As a senior in high school, for an "honors class" we are required to do book reports. I did The Stranger by Camus and Crime and Punishment. I want to read something that will challenge the audience.Any ideas for novels that will shock/and or awe my classmates?
The Decline of the West - Oswald Spengler
Genealogy of Morals - Nietzsche
Oh shit, you said novels.
Hm.
The Sailor Who Fell From Grace With the Sea - Mishima
Call of the Wild - London
Lord Jim - Conrad
All of those will trigger people.
>>7859242
Better to Never Have Been
Do it you won't. Faggot.
Camp of the Saints
Celine
Bataille, de Sade
>>7859259
What's triggering about Call of the Wild?
>>7859242
Note's From the Hyena's Belly
lolita
Book of Night Women by Marlon James, or Brief History of Seven Killings.
You get to talk about Jamaican immigrants moving to nyc to get buttfucked and a slave witch serial killer
House of Leaves
>>7859277
social darwinism
>>7859242
Technics and Time, 3: Cinematic Time and the Question of Malaise
>>7859242
Finnegan's Wake - Please check in and let us know how the book report is going as you make it.
>>7859242
Naked Lunch
Fanny Hill
>>7859845
This tbqh if you want edgy
Nobody is going to be impressed no matter what you read. If you're lucky, then maybe one of your classmates will be impressed by what you write about the book if what you write is actually any good. But I wouldn't count on that either.
The best thing you can do is pick a book that is actually interesting to you, that provokes the most thought of your own about the novel itself.
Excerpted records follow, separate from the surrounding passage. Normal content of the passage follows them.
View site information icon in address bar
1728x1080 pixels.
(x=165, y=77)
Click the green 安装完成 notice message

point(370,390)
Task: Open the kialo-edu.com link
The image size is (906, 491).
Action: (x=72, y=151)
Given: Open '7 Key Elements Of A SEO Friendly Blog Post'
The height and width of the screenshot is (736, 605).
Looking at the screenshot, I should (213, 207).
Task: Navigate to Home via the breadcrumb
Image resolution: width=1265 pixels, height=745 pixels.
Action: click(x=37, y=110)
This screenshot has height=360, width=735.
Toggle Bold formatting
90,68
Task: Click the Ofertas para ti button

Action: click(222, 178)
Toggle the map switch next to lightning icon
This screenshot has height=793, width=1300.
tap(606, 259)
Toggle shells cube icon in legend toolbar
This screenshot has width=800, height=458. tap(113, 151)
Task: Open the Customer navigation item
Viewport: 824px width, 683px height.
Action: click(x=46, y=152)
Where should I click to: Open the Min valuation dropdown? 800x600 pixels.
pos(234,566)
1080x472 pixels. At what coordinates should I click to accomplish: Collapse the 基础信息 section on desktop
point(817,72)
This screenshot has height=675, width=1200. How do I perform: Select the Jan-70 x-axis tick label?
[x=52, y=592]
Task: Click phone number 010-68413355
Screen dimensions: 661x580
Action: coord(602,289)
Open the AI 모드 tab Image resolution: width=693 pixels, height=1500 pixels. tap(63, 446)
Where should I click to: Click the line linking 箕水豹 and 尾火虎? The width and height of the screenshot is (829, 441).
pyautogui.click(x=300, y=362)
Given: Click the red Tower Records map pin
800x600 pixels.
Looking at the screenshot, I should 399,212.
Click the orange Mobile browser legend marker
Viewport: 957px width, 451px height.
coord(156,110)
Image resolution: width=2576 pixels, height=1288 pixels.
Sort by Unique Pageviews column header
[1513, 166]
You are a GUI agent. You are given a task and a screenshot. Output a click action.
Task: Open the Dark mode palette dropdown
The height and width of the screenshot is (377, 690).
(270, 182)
This will provide you with the best material with which to write good papers about the novels.
Everyone in your class is only really out to get an A. They give zero shits about what you're reading. You could be reading a handsigned copy of an unpublished JD Salinger manuscript, and none of your classmates are going to give a single fuck.
>>7859845
I'll second this motion.
The shock and awe will be real
"like omg, why did he talk about jizz so much?"
>>7859242
The Groundwork For A Metaphysic of Morals
The Pilgrim's Progress. It's an allegory of the life of a Christian, more relevant than ever, and no doubt your classmates will be horrified and flabbergasted that someone could talk about God and Christianity(!) in the modern age. They will see reflections in themselves through characters of the book, and hopefully repent of their sins.